* **Material supplied**
BEGIN

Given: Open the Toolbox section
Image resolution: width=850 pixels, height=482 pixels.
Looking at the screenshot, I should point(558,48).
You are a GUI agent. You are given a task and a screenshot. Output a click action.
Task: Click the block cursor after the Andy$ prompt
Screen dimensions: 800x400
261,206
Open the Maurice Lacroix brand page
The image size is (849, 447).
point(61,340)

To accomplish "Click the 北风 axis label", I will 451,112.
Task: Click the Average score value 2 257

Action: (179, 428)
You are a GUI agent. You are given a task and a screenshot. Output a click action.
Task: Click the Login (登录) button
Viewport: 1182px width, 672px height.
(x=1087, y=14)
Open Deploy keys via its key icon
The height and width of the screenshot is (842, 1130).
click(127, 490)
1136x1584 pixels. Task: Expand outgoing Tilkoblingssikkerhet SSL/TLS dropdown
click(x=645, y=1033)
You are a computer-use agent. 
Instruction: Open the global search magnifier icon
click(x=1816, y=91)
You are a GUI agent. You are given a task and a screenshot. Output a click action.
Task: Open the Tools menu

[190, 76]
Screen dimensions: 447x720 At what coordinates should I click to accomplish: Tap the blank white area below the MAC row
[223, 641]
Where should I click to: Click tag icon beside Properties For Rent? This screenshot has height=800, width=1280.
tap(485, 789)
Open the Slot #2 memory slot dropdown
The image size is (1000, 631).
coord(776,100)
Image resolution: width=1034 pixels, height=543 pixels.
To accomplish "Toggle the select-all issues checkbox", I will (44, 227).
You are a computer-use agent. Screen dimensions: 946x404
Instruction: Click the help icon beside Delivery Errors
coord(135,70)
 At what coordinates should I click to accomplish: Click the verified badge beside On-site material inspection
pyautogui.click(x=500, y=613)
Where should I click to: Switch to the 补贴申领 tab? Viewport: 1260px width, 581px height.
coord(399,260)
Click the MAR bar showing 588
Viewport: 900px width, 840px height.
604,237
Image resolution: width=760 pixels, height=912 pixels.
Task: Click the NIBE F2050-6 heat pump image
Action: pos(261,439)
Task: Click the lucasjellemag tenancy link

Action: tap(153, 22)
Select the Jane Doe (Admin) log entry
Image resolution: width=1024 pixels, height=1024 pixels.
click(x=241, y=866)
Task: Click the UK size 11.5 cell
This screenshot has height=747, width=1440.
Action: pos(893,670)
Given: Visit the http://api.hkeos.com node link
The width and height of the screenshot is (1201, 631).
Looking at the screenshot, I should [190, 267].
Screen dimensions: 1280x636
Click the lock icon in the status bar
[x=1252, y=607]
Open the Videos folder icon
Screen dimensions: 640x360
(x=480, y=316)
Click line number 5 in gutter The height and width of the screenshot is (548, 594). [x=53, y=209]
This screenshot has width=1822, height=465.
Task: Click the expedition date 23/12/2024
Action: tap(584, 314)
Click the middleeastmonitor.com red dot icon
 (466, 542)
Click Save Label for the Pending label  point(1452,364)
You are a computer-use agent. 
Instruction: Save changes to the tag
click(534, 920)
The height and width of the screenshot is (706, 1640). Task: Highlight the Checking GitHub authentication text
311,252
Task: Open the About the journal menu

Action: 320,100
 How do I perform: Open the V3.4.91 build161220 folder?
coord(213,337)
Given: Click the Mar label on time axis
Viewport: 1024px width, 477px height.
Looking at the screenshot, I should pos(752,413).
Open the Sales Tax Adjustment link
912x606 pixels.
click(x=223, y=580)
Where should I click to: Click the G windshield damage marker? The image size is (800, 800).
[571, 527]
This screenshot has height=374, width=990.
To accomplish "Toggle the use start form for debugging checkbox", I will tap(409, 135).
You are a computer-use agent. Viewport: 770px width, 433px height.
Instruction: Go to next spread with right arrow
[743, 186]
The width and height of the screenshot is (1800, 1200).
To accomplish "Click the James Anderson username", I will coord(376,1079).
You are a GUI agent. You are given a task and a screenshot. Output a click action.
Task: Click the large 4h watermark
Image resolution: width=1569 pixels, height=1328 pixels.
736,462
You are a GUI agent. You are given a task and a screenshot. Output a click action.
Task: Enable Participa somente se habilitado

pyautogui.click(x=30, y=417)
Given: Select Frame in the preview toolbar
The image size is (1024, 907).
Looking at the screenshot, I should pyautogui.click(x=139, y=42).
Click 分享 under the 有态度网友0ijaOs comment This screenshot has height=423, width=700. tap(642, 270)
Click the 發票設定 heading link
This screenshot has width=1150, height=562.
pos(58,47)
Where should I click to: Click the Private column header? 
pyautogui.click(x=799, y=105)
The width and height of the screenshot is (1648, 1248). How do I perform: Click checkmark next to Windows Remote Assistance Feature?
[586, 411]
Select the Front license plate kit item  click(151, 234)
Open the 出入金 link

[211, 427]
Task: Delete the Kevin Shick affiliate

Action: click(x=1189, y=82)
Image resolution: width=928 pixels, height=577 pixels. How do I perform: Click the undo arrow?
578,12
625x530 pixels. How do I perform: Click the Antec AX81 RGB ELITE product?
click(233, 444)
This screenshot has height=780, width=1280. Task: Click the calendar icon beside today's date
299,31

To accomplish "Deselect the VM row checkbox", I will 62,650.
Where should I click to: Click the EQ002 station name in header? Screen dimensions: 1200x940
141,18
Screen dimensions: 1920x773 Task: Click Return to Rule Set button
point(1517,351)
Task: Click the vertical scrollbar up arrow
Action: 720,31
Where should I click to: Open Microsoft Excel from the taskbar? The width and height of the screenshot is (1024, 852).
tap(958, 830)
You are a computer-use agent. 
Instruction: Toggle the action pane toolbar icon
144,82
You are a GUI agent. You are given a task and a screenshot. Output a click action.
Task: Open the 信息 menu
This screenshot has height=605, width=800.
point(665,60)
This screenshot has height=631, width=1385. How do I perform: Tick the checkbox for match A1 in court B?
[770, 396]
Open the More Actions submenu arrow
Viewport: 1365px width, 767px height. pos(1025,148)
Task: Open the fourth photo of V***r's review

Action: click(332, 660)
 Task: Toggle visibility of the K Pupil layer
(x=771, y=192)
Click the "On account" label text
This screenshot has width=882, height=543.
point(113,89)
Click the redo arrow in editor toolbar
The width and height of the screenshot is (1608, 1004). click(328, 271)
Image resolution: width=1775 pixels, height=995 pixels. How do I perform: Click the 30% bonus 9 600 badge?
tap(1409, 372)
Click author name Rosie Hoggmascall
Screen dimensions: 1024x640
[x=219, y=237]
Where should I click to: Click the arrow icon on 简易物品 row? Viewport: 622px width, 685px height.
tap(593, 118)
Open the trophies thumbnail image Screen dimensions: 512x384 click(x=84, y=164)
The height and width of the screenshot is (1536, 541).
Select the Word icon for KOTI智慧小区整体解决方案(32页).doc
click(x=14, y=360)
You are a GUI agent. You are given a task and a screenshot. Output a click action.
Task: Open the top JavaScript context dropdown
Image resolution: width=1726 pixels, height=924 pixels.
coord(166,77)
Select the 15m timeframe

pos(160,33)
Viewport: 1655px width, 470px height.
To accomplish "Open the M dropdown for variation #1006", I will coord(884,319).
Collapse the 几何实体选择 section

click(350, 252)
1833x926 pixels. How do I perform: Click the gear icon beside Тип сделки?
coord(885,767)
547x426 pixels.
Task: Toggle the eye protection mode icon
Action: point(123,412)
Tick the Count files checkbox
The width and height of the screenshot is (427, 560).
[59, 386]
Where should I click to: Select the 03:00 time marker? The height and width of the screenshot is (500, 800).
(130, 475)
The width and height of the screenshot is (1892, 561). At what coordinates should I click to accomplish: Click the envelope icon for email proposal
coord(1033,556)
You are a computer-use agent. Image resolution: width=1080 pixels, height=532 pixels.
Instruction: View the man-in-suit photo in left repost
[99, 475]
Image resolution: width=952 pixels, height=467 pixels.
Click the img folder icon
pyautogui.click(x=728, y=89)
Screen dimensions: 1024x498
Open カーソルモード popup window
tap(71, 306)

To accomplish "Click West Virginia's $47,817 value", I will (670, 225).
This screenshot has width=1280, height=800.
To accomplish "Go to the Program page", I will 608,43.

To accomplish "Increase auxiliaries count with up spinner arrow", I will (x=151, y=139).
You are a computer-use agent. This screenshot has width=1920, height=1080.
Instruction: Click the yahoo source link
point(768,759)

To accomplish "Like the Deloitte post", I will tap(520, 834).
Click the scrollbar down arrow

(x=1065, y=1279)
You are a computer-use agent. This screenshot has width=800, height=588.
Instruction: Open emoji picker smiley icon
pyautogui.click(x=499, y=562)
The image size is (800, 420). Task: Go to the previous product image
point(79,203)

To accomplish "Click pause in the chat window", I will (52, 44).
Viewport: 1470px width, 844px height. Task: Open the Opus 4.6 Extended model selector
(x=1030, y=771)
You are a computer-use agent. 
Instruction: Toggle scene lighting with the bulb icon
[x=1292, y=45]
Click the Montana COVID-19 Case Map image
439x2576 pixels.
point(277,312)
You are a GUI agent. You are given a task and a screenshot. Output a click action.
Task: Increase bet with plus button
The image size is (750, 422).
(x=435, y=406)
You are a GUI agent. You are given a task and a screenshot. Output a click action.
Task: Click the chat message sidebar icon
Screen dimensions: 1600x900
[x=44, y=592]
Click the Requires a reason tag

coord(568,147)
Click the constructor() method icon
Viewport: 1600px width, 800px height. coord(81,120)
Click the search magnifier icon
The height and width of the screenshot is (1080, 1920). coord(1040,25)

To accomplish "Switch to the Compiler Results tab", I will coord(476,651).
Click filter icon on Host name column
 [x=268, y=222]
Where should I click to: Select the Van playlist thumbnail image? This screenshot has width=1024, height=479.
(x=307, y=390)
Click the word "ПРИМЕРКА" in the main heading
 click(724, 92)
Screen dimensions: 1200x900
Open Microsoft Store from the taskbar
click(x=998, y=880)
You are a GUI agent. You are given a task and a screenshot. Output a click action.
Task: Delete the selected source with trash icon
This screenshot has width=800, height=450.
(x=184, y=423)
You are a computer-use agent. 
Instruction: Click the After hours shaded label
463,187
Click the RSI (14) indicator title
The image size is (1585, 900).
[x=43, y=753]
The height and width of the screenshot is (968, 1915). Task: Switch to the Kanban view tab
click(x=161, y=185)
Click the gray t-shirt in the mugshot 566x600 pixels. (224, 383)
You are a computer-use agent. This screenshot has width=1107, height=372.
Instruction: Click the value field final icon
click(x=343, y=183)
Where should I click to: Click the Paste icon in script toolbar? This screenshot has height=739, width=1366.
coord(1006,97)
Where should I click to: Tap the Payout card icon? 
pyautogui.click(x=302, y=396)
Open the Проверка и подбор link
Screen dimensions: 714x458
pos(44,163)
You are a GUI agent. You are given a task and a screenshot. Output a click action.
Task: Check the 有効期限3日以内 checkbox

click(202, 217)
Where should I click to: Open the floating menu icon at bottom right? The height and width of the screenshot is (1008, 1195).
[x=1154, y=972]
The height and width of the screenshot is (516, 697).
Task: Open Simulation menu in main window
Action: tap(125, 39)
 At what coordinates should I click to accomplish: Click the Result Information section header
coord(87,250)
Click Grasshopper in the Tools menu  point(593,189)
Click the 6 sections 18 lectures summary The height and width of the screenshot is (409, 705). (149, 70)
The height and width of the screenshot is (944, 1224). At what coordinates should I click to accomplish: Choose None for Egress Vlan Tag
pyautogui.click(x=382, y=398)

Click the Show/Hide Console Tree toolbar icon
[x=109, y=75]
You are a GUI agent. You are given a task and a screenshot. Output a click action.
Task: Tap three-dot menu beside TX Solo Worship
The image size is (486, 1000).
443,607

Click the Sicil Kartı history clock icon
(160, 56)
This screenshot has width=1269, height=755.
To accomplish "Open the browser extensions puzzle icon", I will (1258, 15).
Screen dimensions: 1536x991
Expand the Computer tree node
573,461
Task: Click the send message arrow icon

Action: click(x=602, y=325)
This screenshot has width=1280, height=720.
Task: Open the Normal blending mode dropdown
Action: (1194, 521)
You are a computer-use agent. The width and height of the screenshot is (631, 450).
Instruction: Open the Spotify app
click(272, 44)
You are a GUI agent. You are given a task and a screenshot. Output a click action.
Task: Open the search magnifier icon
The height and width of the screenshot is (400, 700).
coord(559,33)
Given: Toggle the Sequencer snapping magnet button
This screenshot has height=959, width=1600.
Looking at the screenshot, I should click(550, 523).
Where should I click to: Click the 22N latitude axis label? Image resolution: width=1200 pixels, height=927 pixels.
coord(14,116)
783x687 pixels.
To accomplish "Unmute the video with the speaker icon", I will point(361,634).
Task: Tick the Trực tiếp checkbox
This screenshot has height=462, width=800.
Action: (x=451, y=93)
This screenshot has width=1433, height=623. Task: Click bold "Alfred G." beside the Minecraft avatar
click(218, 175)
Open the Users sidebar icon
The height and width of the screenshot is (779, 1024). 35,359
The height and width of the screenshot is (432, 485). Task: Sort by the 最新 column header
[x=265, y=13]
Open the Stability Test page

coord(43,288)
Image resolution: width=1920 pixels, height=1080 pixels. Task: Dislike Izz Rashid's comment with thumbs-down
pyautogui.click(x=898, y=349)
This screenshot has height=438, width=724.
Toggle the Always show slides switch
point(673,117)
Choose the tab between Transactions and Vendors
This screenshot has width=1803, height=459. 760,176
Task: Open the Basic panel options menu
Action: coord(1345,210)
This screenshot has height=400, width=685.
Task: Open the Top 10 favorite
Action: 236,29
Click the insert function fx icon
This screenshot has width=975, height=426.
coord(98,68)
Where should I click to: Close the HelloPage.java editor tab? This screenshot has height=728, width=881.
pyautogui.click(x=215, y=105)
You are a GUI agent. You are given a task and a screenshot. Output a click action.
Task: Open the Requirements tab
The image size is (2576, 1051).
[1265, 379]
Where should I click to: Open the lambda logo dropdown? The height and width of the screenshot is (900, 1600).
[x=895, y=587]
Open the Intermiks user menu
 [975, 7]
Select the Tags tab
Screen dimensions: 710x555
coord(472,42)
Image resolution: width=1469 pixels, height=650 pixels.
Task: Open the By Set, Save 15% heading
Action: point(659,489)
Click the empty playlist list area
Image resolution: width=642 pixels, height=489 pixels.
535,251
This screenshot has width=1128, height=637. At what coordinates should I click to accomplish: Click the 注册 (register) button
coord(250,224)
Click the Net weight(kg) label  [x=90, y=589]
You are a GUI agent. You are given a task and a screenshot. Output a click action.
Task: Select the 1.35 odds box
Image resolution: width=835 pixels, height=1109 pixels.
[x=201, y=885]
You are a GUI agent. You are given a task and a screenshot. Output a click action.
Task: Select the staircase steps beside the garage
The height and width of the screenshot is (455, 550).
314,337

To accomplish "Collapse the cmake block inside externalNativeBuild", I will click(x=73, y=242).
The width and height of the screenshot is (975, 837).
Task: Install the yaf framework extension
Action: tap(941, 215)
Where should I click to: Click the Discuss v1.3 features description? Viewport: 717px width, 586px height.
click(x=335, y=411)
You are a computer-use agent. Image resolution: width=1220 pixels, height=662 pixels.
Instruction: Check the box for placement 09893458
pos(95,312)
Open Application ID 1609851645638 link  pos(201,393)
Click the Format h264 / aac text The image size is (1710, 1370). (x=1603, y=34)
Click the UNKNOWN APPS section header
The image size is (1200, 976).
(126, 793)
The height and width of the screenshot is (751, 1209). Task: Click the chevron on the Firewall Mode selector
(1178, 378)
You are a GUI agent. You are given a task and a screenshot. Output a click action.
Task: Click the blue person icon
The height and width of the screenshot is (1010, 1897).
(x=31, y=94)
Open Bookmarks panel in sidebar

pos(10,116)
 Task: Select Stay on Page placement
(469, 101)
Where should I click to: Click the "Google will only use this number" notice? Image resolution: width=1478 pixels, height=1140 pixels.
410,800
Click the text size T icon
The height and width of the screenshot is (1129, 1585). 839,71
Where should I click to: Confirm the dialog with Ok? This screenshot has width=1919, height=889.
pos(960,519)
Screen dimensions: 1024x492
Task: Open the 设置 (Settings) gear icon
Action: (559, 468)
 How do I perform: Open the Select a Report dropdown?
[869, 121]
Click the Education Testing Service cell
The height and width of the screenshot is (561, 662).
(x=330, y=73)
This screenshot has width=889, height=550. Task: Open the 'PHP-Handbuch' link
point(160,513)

END

* **Prompt**
Using the records above, restate word for word the lines from the one with "Image resolution: width=1024" through the one with "Click Save Label", both included.

* **Task answer**
Image resolution: width=1024 pixels, height=1024 pixels.
click(x=241, y=866)
Task: Click the UK size 11.5 cell
This screenshot has height=747, width=1440.
Action: pos(893,670)
Given: Visit the http://api.hkeos.com node link
The width and height of the screenshot is (1201, 631).
Looking at the screenshot, I should [190, 267].
Screen dimensions: 1280x636
Click the lock icon in the status bar
[x=1252, y=607]
Open the Videos folder icon
Screen dimensions: 640x360
(x=480, y=316)
Click line number 5 in gutter The height and width of the screenshot is (548, 594). [x=53, y=209]
This screenshot has width=1822, height=465.
Task: Click the expedition date 23/12/2024
Action: tap(584, 314)
Click the middleeastmonitor.com red dot icon
 (466, 542)
Click Save Label for the Pending label  point(1452,364)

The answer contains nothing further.